But the "Christabel" parodists' manipulation of Coleridge's language also speaks of a more refined critique of Coleridge's handling of gothic conventions. The manipulation of religious language in "Christabel," for example, demonstrates the parodists' attempt to debase the pious Christabel. This is, in turn, part of the larger parodic program of undermining the poem's gothic elements. "Jesu Maria, shield us well," a distinctive epithet of "Christabel" (and one echoed by Scott in theLay of the Last Minstrel), stands as a call for divine protection, and for the return of a natural and Christian order to the world. In the mouth of the narrator, the phrase conveys an exasperated and disbelieving fear of the poem's events: "Hush, beating heart of Christabel! / Jesu, Maria, shield her well!" (55-56) and Geraldine "look'd askance at Christabel—/—Jesu, Maria, shield her well!" (570-71). (Indeed, the invocation to Jesus is used, generally, in "Christabel" as an appeal to divine authority—to the order of a Christian world. In swearing "by the wounds in Jesu's side" (421), Leoline demonstrates the seriousness and conviction of his pledge to punish Geraldine's captors.)

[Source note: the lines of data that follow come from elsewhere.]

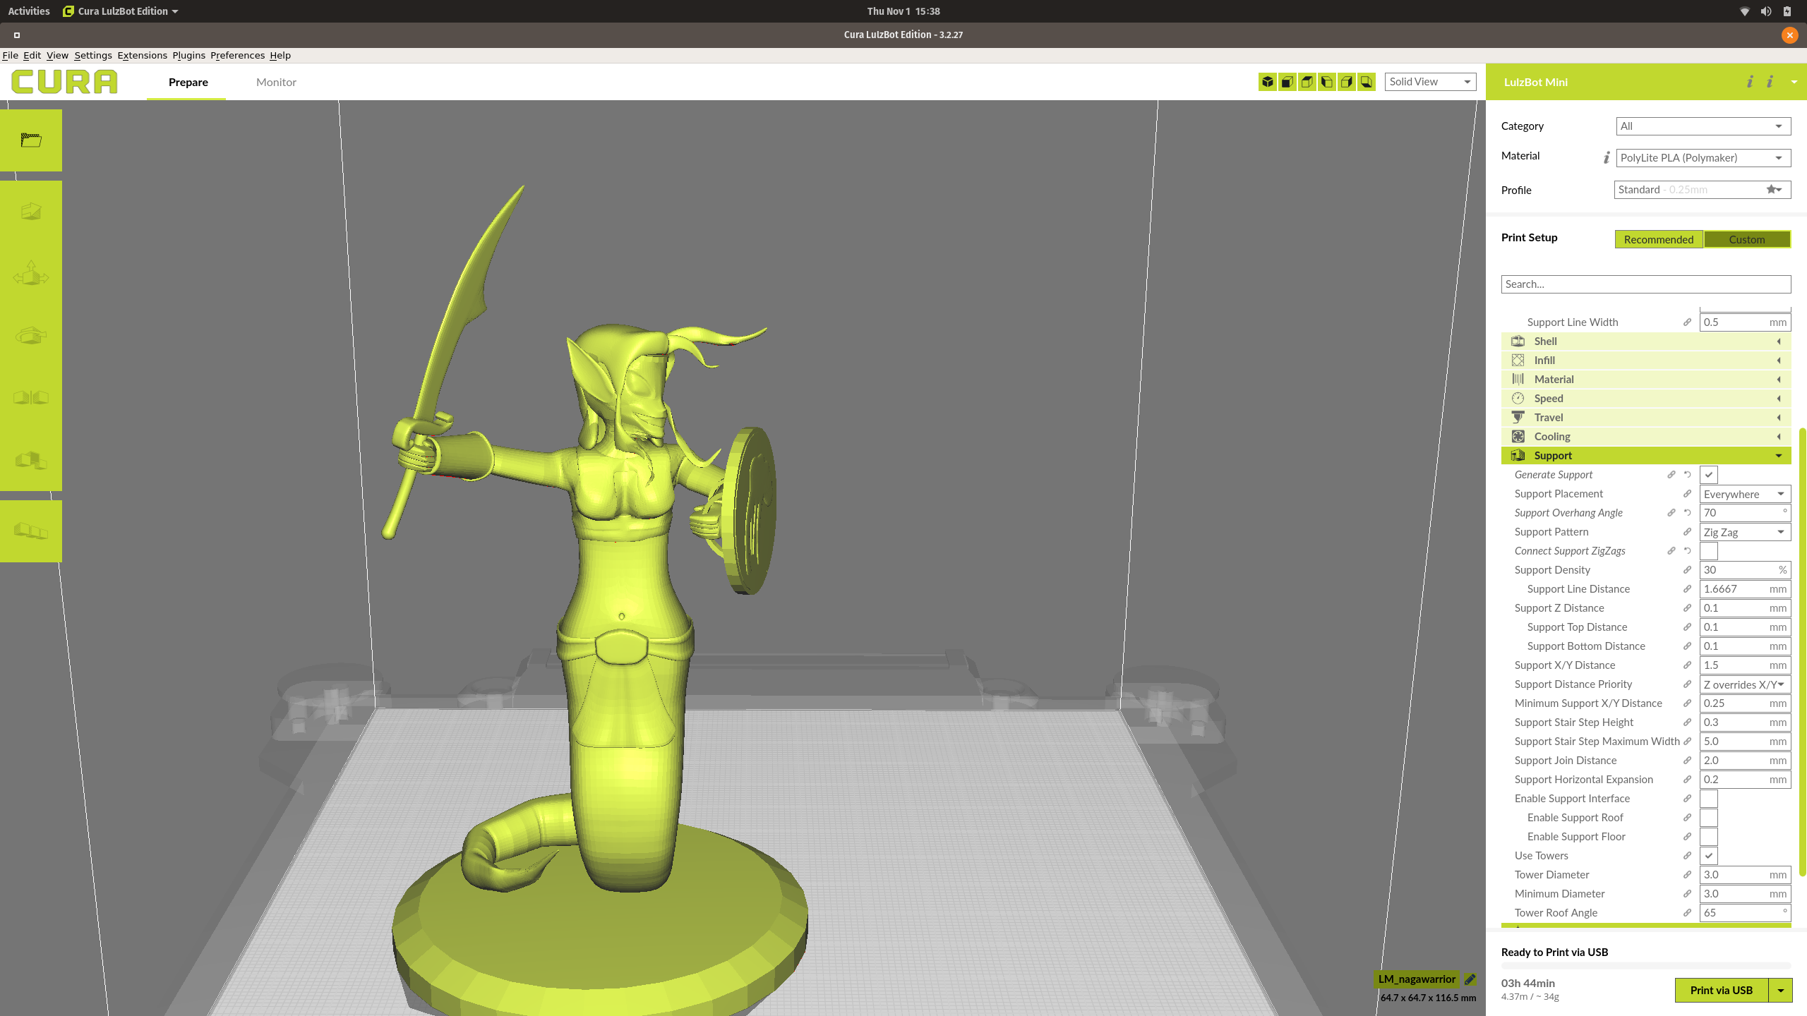Click the Print via USB button

[x=1721, y=990]
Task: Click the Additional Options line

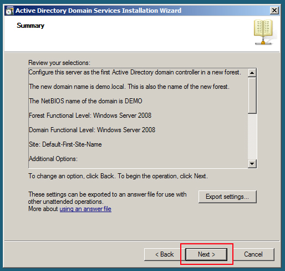Action: [x=53, y=159]
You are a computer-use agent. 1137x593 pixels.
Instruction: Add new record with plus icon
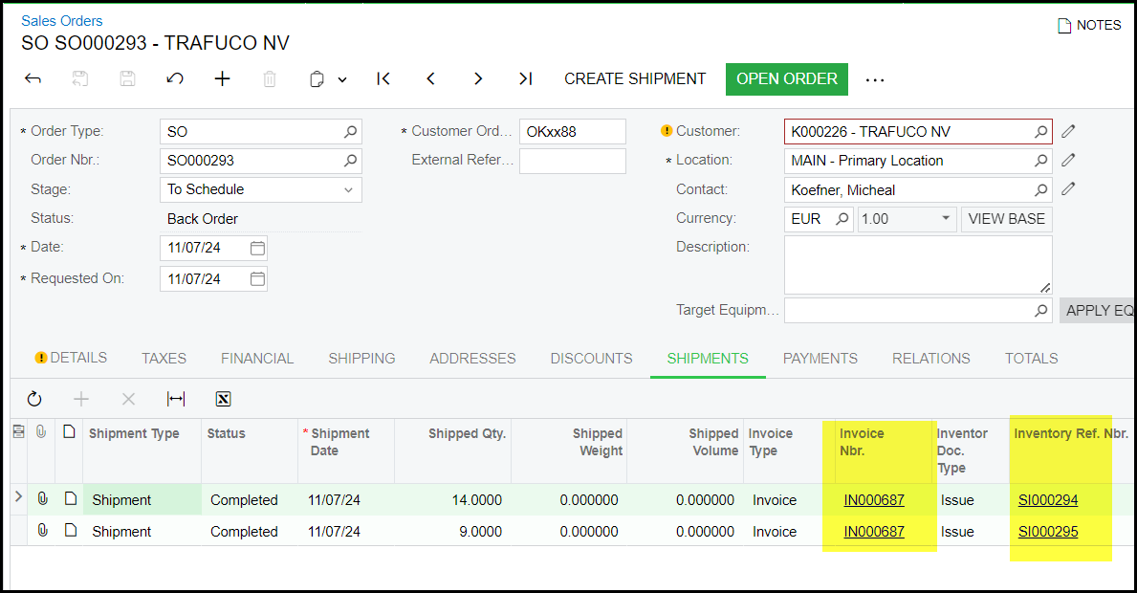pyautogui.click(x=223, y=79)
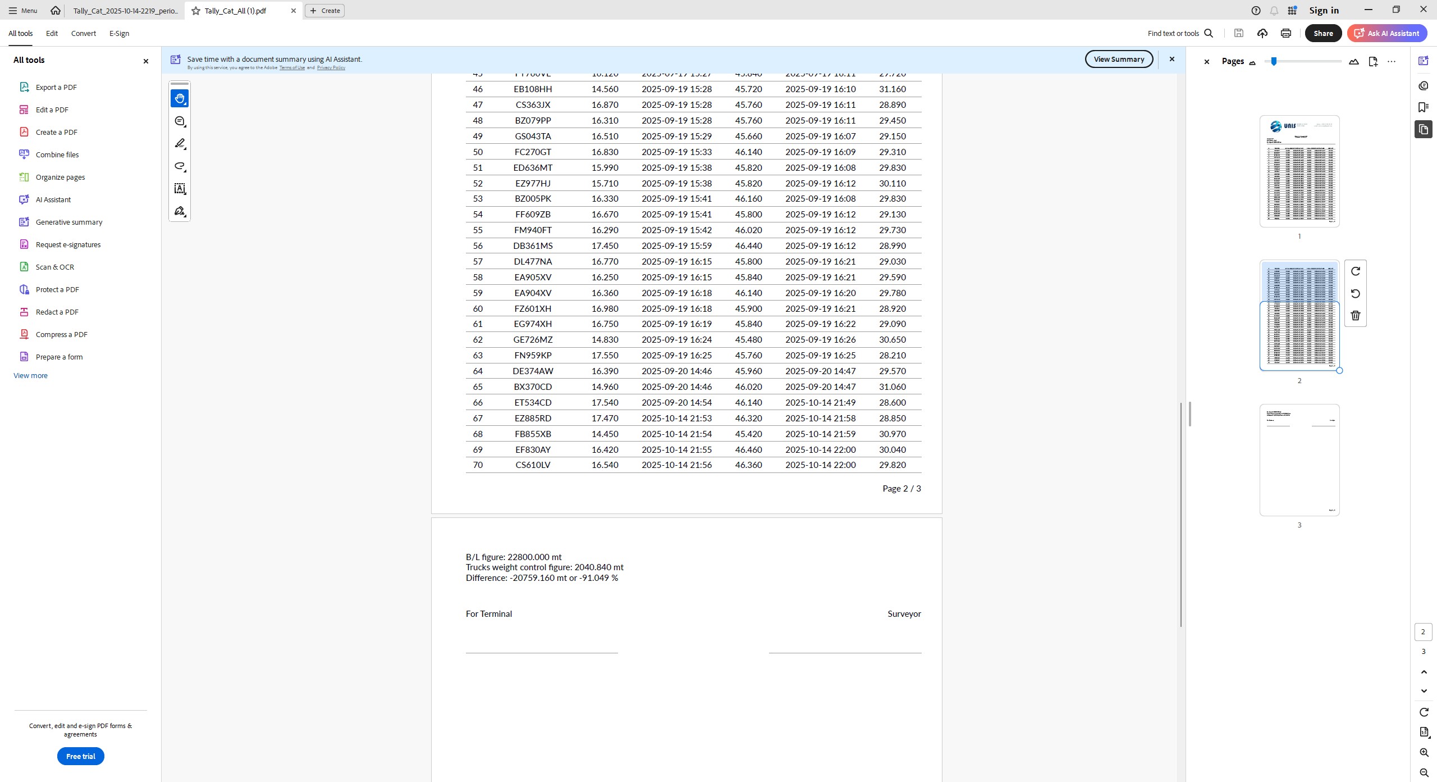Screen dimensions: 1437x782
Task: Select the Highlight pen tool
Action: tap(180, 144)
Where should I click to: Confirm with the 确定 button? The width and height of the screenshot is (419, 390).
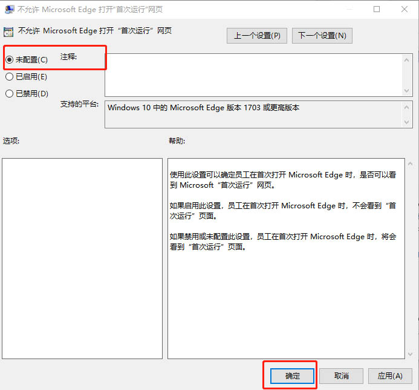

In Deacon's "The Dream" "Jesu Maria" is altered to "Miserere Maria"—a cry of despair by Warren that causes the "spirit of darkness" to draw back momentarily (122). Warren continues with the prayer "For Mary, sweet Mary, hath power to fright, / And palsy the souls of the daemon of night" in an effort to protect himself from "Mrs. Life-in-death" (101). Christabess corrupts the phrase further: Christabess, frightened that the moaning she hears near the old oak tree may be "some rogue," cries "O gemini"—a vulgarisation of Jesu domine (10). This vulgarisation continues in Christabess with Christabess asking Adelaide, upon discovering her by the oak tree, "Lud-a-mercy! who are you?" (11). "Lud" is a crude reduction of Lord, a comic version of the title of legal officials, and the aristocracy.

The parodists' vulgarisation of the religious language of "Christabel" is emblematic of their larger project of perverting (in both the religious and sexual senses of to debase, and to lead astray) the gothic genre and the Christabel-Geraldine relationship. In its simplest form, parody attempts to hobble the rhetorical elements of "Christabel" that contribute to the development of gothic tension, mystery, and suspense. Deacon, for example, parodies Coleridge's use of the rhetorical figure of antimetabole—a chiastic figure in which a phrase is repeated, but, in the second instance, in reverse order.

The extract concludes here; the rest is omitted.